Wednesday, July 14, 2010

On the "Road To Recovery" or "Road To The Great Depression II" ?

Net Loan Losses to Average Total Loans for all U.S. Banks:
Commercial Net Loan Charge-offs:
Assets At Banks Whose Exceeds Their Nonperforming Loans: Charts above speaks for themselves, therefore I make it short and right to the point. If Ben Bernanke the head of Federal Bank of Reserve is telling the truth and banks are on the road to recovery; why do their nonperforming loans exceed their assets? what about net loan charge-offs or net loan losses why doesn't it go down?!
I need to remind my readers that charts above do not show the real picture. Due to relaxation mark-to-market accounting rule, banks no longer obligated to mark their toxic assets to market, instead they used mark-to-model. Therefore the actual data is much worse than they say it in public. Banks are far from "road to recovery", as a financial analyst I think this is the road to the Great Depression II.
Market moves base on pure technical, with no fundamentals to back it up.

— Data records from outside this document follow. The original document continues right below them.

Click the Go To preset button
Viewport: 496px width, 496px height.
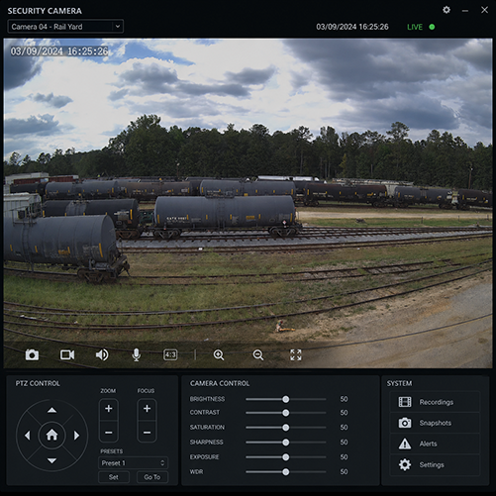pyautogui.click(x=152, y=477)
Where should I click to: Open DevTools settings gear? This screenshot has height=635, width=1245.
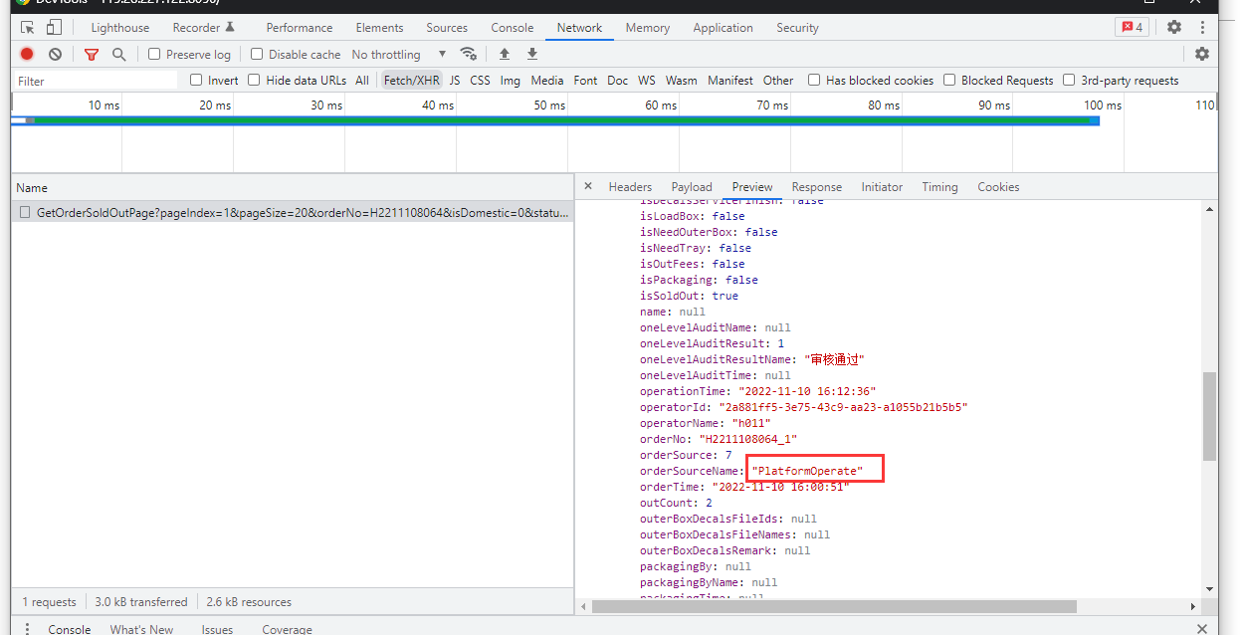[x=1174, y=28]
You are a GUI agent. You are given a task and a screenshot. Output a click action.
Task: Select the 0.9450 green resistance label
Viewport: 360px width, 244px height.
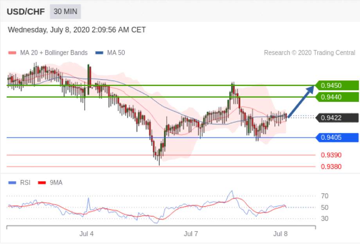(x=337, y=85)
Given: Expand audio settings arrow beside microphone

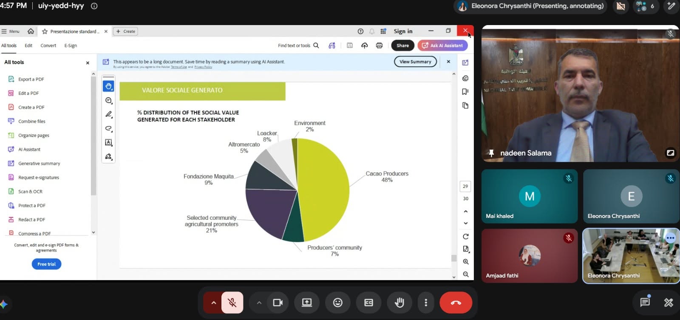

Therefore I think investors should use technical analysis as the guideline, if they want to be profitable.

Net Loan Charge-offs: Gross amount of loans charged off as bad debt, less recoveries collected from earlier charge-offs. Net charge-offs are computed as a percentage of gross loans outstanding recorded, less unearned income and Loan Loss Reserves for charged-off loans. Poor credit quality loans that are not worth keeping on the books are purged from the loan portfolio, usually monthly or quarterly. A minus sign before the net charge off amount means recoveries have exceeded charge-offs for an accounting period.

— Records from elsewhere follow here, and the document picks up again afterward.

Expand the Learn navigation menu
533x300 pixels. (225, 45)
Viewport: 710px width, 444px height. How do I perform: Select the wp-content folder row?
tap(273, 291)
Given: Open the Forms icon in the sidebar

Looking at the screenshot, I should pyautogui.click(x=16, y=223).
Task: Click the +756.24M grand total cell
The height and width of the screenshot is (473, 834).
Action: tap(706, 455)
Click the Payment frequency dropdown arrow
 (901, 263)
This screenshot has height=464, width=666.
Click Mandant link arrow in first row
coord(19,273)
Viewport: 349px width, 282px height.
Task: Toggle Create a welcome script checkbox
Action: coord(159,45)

Nonperforming Loan: A loan is considered as a nonperforming when it is in default or close to being in default. In the other words when payments of interest and principal are past due by 90 days or more, or at least 90 days of interest payments have been capitalized, refinanced or delayed by agreement, or payments are less than 90 days overdue, but there are other good reasons to doubt that payments will be made in full.